# Nearest Earth Object Classification

### By Michael D'Arcy-Evans and Isabel Tilles

## Introduction:
The solar system is a dangerous place. One fear that scientists have is that we will be harmed an objects as it hurtles towards us from space. We spot objects like these coming towards Earth all the time, but how do we know if they are going to devastate us or simply provide a good comet show? We are seeking to solve that issue by creating a reliable classifier to determine whether or not a Near Earth Object (NEO) is hazardous.  
We got our data from the [Nearest Earth Objects Dataset (1910-2024)](\"https://www.kaggle.com/datasets/ivansher/nasa-nearest-earth-objects-1910-2024\").
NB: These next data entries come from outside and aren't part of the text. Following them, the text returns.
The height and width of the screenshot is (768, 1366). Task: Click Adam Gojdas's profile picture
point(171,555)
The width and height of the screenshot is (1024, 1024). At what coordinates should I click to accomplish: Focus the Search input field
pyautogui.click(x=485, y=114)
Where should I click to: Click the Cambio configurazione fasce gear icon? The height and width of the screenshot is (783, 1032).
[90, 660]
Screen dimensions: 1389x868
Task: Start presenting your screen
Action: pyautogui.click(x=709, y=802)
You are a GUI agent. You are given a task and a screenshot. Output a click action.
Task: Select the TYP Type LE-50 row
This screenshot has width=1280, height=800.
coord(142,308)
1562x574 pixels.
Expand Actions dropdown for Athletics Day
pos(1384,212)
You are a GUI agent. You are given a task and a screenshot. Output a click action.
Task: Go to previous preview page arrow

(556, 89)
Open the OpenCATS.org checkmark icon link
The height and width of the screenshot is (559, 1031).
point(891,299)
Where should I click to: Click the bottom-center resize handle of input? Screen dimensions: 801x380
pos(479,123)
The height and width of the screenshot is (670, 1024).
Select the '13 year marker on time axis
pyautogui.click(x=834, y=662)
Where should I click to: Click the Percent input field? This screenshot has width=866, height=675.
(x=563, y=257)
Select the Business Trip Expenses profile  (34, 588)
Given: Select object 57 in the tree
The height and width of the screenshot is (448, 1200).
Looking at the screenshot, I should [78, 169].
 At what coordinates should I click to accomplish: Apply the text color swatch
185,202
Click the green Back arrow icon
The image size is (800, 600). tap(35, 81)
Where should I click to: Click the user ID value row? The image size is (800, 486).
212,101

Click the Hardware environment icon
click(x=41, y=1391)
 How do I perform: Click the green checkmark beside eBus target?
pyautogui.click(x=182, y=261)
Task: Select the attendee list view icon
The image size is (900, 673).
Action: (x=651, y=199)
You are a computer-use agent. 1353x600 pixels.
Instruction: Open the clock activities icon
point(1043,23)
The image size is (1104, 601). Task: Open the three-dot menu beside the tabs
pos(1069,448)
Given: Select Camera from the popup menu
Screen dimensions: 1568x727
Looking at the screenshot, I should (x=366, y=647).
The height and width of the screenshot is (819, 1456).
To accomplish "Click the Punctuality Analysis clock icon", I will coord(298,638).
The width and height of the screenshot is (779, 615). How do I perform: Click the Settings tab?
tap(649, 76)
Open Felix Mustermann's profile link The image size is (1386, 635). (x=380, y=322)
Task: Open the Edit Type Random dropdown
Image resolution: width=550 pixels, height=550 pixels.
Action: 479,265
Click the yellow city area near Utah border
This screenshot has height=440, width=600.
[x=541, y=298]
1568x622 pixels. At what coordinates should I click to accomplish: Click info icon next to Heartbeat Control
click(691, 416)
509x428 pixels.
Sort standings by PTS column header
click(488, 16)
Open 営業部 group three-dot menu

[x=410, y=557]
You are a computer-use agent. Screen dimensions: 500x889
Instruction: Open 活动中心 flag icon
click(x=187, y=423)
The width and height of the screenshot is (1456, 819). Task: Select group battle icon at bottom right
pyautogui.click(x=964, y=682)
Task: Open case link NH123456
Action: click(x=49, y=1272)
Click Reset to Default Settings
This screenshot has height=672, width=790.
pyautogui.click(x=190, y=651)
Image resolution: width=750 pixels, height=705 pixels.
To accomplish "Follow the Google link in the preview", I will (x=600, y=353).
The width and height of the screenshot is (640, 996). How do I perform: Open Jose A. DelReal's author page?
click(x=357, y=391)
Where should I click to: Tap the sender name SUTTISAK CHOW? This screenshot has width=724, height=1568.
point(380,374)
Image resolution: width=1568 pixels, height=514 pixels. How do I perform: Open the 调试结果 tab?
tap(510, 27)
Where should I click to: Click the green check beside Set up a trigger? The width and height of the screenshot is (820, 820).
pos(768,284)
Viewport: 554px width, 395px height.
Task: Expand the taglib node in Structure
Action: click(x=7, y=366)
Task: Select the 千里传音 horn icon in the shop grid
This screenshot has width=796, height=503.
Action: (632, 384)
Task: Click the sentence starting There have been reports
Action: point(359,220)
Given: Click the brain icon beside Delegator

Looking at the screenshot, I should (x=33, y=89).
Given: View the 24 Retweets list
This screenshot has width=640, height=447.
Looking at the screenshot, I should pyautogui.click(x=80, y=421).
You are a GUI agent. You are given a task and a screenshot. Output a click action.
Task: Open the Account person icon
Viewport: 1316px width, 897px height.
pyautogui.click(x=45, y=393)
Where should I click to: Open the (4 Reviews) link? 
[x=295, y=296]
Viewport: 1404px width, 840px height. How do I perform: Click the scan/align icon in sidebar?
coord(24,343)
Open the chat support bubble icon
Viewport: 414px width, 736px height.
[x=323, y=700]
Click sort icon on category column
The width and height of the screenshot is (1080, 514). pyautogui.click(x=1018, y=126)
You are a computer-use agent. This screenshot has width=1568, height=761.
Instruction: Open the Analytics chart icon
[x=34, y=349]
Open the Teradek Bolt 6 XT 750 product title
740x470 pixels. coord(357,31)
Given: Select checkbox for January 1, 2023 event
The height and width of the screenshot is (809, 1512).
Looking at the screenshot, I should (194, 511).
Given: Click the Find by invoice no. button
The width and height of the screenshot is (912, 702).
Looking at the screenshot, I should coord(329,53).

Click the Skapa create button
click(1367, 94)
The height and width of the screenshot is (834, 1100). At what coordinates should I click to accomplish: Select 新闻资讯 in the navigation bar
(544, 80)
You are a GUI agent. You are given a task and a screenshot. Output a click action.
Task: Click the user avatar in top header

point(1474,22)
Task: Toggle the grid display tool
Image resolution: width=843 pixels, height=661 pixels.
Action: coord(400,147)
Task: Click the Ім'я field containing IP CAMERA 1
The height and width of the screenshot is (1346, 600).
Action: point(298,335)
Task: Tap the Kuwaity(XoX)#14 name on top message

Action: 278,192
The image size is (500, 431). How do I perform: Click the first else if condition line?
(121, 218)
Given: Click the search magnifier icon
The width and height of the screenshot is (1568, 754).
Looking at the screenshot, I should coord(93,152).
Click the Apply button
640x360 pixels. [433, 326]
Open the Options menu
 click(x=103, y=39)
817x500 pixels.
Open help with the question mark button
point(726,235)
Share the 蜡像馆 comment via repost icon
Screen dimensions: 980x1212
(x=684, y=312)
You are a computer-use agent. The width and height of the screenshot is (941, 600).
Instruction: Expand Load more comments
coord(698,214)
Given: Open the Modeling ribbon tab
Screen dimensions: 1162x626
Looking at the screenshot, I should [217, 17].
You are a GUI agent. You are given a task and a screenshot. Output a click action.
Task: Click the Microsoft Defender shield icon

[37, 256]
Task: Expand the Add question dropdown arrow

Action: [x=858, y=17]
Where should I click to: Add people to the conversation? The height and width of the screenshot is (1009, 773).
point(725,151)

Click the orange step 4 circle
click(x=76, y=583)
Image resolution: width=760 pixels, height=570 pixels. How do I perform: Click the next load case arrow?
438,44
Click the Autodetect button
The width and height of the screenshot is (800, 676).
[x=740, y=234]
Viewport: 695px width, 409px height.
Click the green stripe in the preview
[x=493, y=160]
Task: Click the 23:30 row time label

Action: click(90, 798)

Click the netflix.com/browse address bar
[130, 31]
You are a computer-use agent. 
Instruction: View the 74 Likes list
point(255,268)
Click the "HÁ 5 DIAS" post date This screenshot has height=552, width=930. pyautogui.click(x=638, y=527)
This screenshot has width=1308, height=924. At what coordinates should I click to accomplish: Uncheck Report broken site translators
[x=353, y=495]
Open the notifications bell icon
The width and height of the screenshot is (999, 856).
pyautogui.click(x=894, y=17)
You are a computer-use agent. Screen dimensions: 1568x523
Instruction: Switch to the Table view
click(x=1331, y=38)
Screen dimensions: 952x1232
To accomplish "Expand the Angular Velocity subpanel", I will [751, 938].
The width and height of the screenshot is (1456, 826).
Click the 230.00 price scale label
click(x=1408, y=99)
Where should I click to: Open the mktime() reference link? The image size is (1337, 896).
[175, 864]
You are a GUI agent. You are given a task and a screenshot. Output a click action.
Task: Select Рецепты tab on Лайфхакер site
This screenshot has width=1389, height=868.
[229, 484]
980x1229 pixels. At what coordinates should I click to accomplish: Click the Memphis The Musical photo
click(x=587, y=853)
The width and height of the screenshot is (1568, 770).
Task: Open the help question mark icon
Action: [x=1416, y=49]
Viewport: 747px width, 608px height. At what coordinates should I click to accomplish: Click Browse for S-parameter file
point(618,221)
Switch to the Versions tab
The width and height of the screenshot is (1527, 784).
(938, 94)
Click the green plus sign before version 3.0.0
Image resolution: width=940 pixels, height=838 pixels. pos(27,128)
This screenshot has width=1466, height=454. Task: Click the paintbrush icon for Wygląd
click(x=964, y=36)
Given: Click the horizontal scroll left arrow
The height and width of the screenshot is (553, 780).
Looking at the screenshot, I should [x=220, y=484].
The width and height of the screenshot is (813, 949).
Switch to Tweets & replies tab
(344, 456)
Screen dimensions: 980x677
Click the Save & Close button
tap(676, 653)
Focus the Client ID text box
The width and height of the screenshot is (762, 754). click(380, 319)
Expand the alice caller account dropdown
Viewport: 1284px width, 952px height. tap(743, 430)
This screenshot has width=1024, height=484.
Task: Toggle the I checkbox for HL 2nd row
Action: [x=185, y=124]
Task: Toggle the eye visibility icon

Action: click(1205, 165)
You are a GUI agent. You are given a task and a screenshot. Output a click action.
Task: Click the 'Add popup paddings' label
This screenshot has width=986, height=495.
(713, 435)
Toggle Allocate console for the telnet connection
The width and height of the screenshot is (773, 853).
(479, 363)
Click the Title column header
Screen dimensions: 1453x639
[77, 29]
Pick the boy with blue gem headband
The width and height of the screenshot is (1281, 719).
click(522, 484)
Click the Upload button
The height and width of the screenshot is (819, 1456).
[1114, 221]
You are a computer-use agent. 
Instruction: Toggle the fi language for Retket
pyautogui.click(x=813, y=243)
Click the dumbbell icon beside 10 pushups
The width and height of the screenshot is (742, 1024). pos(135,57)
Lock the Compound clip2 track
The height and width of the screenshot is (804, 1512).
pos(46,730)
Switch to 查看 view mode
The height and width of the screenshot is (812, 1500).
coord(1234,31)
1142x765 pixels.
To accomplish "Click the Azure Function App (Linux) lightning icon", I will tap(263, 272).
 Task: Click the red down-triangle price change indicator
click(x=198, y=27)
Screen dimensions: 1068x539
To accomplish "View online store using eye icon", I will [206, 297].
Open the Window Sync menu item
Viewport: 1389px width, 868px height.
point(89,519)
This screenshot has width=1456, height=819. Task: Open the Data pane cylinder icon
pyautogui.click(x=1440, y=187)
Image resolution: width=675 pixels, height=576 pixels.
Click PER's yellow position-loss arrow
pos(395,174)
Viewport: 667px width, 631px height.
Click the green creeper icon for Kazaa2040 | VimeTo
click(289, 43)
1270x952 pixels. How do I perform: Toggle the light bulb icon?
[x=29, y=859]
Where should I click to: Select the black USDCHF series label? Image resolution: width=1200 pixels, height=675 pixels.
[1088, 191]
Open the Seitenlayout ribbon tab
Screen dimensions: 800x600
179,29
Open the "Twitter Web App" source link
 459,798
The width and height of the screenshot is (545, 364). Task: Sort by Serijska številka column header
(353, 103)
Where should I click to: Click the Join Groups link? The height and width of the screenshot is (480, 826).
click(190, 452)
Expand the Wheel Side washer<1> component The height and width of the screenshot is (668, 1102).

Based on these instances, we hope to predict whether or not other unseen instances of NEOs will be classified as `is_hazardous`.  
#TODO: What classifier performed the best?

## Imports for Analysis

In [34]:
# some useful mysklearn package import statements and reloads
import importlib

import mysklearn.myutils
importlib.reload(mysklearn.myutils)
import mysklearn.myutils as myutils

import mysklearn.mypytable
importlib.reload(mysklearn.mypytable)
from mysklearn.mypytable import MyPyTable 

import mysklearn.myclassifiers
importlib.reload(mysklearn.myclassifiers)
from mysklearn.myclassifiers import MyKNeighborsClassifier, MyDummyClassifier, MyNaiveBayesClassifier, MyDecisionTreeClassifier, MyRandomForestClassifier

import mysklearn.myevaluation
importlib.reload(mysklearn.myevaluation)
import mysklearn.myevaluation as myevaluation


## Data Analysis



In [35]:
labels = ["True","False"]
space_table = MyPyTable().load_from_file('input_data/space.csv')

space_table.remove_rows_with_missing_values()

space_dict = myutils.count_label_occurrences(space_table.get_column("is_hazardous"))
for value in sorted(space_dict.keys()):
    print(value,space_dict[value])
    pass

discretized_label_dict = myutils.preprocess_table(space_table)
print(discretized_label_dict)
y_true = space_table.get_column(space_table.column_names.index("is_hazardous"))  
X_train = [row[:space_table.column_names.index("is_hazardous")] + row[space_table.column_names.index("is_hazardous") + 1:] for row in space_table.data]

tree_classifier = MyDecisionTreeClassifier()
y_pred = myevaluation.cross_val_predict(tree_classifier,X_train,y_true,10)
print(myevaluation.pseudo_classification_report(y_true,y_pred,labels))
# print("Decision Tree Structure:", tree_classifier.tree)
 
header = space_table.column_names
tree_classifier.print_decision_rules(attribute_names=header)
tree_classifier.visualize_tree(
    "space_tree.dot", "space_tree", attribute_names=header
)


False 295009
True 43162
{'min_labels': ['0.0 to 0.1', '0.1 to 1.1'], 'max_labels': ['0.0 to 0.3', '0.3 to 2.5'], 'velocity_labels': ['0.0 to 53433.8', '53433.8 to 138171.4'], 'miss_labels': ['0.0 to 43869660.1', '43869660.1 to 74715777.4']}
Decision Tree Classifier: Accuracy = 0.74, Error Rate = 0.26, Precision = 0.7159, Recall = 0.8040, F1 Score = 0.7574
╒═════════════════╤════════╤═════════╕
│ Is Hazardous:   │   True │   False │
╞═════════════════╪════════╪═════════╡
│ True            │    804 │     196 │
├─────────────────┼────────┼─────────┤
│ False           │    319 │     681 │
╘═════════════════╧════════╧═════════╛
IF estimated_diameter_min == 0 AND relative_velocity == 0 AND miss_distance == 0 THEN class = False.
IF estimated_diameter_min == 0 AND relative_velocity == 0 AND miss_distance == 1 THEN class = False.
IF estimated_diameter_min == 0 AND relative_velocity == 1 AND miss_distance == 0 THEN class = True.
IF estimated_diameter_min == 0 AND relative_velocity == 1 AND miss_

In [36]:
myutils.print_dataset_info(space_table)

This dataset has 2000 instances and 5 attributes
Dataset attribute breakdown:  estimated_diameter_min is of type <class 'int'> and estimated_diameter_max is of type <class 'int'> and relative_velocity is of type <class 'int'> and miss_distance is of type <class 'int'> and is_hazardous is of type <class 'str'> .
The attribute we are trying to predict is is_hazardous. It can be {'False', 'True'}.


To evaluate our Decision Trees' quality, we chose to focus on getting the highest Recall(?) because it is important to be able to predict a dangerous NEO as often as possible and a false negative would be devastating, while the consequences of a false alarm are not as tragic.